VAFFA D’AUTORE
“E SE COLPISCE ANCHE I SUPEREROI?”

«OTTO E MEZZO» INTERVISTA NICOLA FERRIGNI

Nel numero in edicola il 1° settembre, il periodico «Otto e mezzo» dedica un approfondimento al tema della “parolaccia”, chiedendo a quattro esponenti del mondo accademico e culturale italiano di provare a spiegare la differenza tra il loro uso sul grande schermo e quello nella vita reale. Tra gli intervistati dal giornalista Franco Montini, insieme con il massmediologo Enrico Menduni, il linguista Paolo d’Achille e lo psichiatra Ignazio Senatore, c’è anche il sociologo e direttore di Link LAB Nicola Ferrigni.

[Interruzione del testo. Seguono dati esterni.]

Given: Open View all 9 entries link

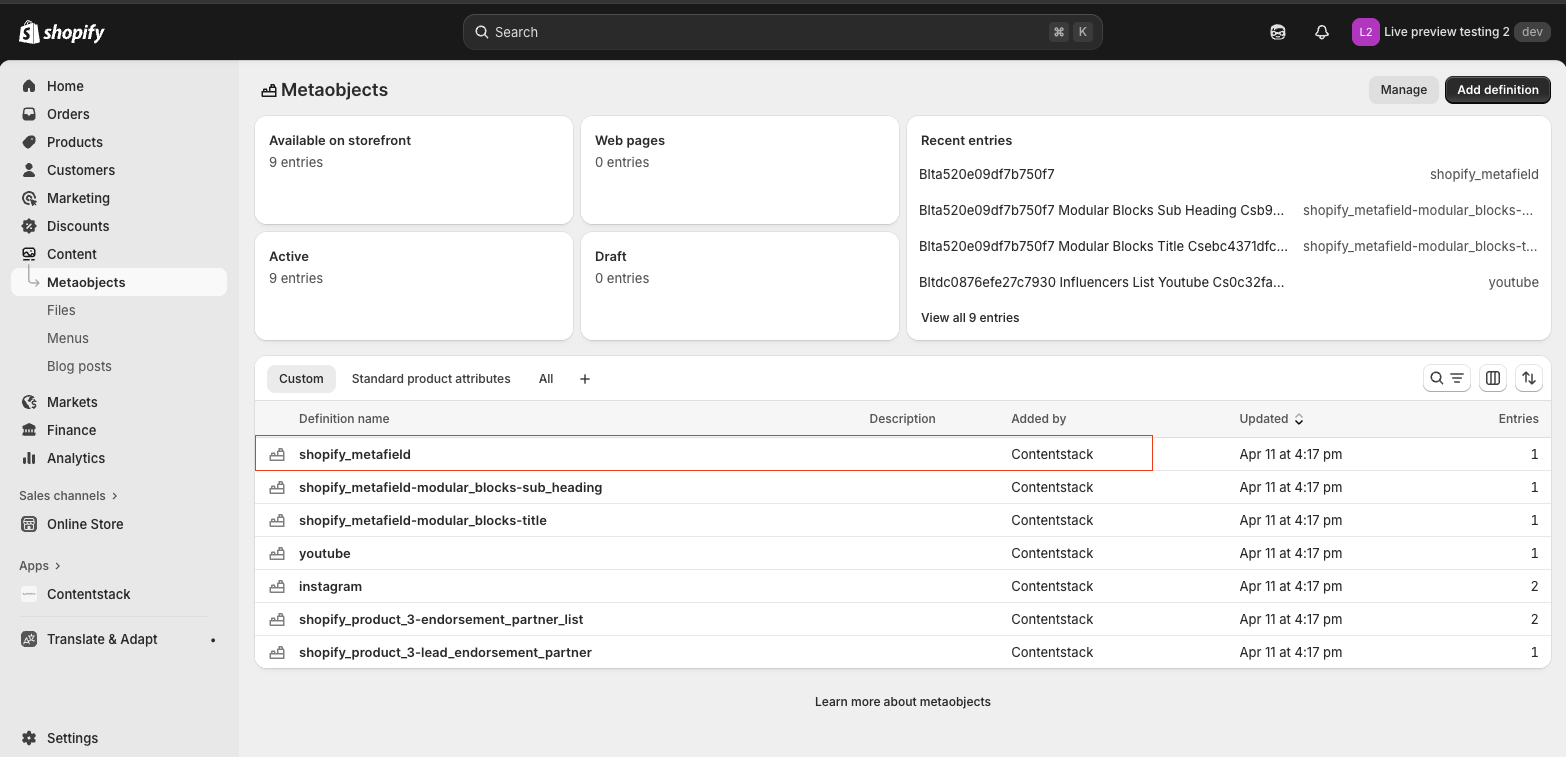Looking at the screenshot, I should click(970, 318).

«Non mi pare che il cinema utilizzi la parolaccia in maniera esagerato e esasperata», commenta Ferrigni a proposito dei cosiddetti “vaffa d’autore”. «Ovviamente anche nei film se ne ascoltano, ma con una frequenza diversa, ovvero né maggiore né minore, di quanto avviene nella realtà. La presenza della parolaccia in certi film, mi riferisco in particolare ai B-movie e in particolare al Cinepanettone, è quasi inevitabile, ma non produce sorpresa e tanto meno scandalo proprio perché non te lo aspetti. Come sociologo mi ha invece colpito l’uso della parolaccia ma più in generale di un linguaggio scorretto e volgare nel mondo ideale e perbenista dei supereroi. Se al cinema si è imposto un personaggio come Deedpool, incarnazione di un eroe sbruffone, scorretto, maleducato, che si esprime abitualmente con il turpiloquio, il fenomeno colpisce e fa riflettere». Va tuttavia considerato, conclude Ferrigni, che «anche la parolaccia è legata al comune senso del pudore, che è un sentimento in continua trasformazione».